Nihayet iki buçuk üç saat sonra Kars’tan makina geldi ve bizi çekip karsa götürdü. 26 saat sürmesi beklenen muhtemel Doğu Ekspresi yolculuğu tam 32 saat sürmüştü. Gece bir sularında Kars garında bizi TCDD Kars yolcu İşleri Müdürü Sayın Muharrem Toraman beyler bizi baba şefkatiyle karşıladılar. Kalacağımız otele götürdüler. Odamıza yerleştik ve huzurlu bir Kars gecesinin koynuna kendimizi bıraktık.
Sabah uyandığımızda Sayın Muharrem beyler bizi aldırdılar. Kars tren teşkil deposuna götürdüler. Lokomotiflerin bakım ve tamirlerinin yapıldığı yeri gezdirdiler. Makinist abileri Veyis Talha’yla candan ilgilendiler. Lokomotife bindirdiler ve şöyle bir tur attırdılar. Benim merak ettiğim her hayal oğlumun eline veriliyordu. Bizi getirirken yolda kalan makinaya da bindirdiler ciğer paremi. Ardından Muharrem beylerin makamlarında Kur’an-ı Kerim tilavet ettim.
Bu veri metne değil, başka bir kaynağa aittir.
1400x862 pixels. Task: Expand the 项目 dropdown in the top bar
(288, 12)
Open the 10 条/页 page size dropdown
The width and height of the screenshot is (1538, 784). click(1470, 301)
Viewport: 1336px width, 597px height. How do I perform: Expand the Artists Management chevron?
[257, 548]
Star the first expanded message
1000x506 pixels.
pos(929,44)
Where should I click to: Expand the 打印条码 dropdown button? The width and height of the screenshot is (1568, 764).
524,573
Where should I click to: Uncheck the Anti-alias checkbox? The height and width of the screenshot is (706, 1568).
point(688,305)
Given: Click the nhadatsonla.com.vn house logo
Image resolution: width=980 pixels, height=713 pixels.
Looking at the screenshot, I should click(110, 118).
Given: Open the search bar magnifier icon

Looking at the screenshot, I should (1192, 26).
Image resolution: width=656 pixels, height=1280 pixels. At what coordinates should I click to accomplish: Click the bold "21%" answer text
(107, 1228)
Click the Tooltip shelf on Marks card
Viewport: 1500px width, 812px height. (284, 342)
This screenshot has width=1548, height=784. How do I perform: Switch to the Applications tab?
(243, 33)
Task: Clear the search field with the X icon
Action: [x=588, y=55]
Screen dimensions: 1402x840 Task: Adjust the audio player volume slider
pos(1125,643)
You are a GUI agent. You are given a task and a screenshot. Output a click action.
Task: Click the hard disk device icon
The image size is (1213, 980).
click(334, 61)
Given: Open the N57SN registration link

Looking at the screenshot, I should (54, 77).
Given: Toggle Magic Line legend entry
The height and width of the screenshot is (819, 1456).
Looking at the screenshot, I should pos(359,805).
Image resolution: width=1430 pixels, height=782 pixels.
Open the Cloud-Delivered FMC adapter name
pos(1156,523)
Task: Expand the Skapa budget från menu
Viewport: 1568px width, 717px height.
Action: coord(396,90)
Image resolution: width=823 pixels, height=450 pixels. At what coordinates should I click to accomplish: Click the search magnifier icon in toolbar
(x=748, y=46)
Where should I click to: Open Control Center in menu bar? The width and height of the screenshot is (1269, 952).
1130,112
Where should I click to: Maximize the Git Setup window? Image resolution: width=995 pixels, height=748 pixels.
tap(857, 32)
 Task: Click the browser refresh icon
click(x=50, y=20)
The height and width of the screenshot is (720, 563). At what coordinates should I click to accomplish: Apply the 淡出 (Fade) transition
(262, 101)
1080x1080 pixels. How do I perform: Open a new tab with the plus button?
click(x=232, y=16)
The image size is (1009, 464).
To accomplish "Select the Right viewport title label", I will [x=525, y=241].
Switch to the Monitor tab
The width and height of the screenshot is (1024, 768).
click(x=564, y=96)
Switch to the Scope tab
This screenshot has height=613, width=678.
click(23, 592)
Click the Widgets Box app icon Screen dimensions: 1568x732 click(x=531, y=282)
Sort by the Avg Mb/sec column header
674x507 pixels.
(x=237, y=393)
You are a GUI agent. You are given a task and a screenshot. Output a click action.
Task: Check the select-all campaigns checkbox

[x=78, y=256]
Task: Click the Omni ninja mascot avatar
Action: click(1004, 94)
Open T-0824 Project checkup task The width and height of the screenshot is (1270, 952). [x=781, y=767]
Sonra Kars’ı gezdik. Ebuhasen Harekani Türbesi, Kars Kalesi ve peynir müzesi. Kars Akyaka bölgesel treninde sürdüğümüz iki buçuk saatlik saltanat. Oğlumun makinist abileri. Muharrem amcası ciğer paremin minicik yüreğine ömürlük hatıralar sığdırmıştı. Bizi önemseyen ve her türlü şefkati bize sonsuz veren TCDD Malatya Bölge Müdürü Sayın Abdülkadir Taş beylere, bizi baba şefkatiyle ağırlayan ve ömürlük anılar bırakan TCDD Kars Yolcu İşleri Müdürü Sayın Muharrem Toraman beylere ve oğlumun makinist abilerine sonsuz şükranlarımı arz ederim.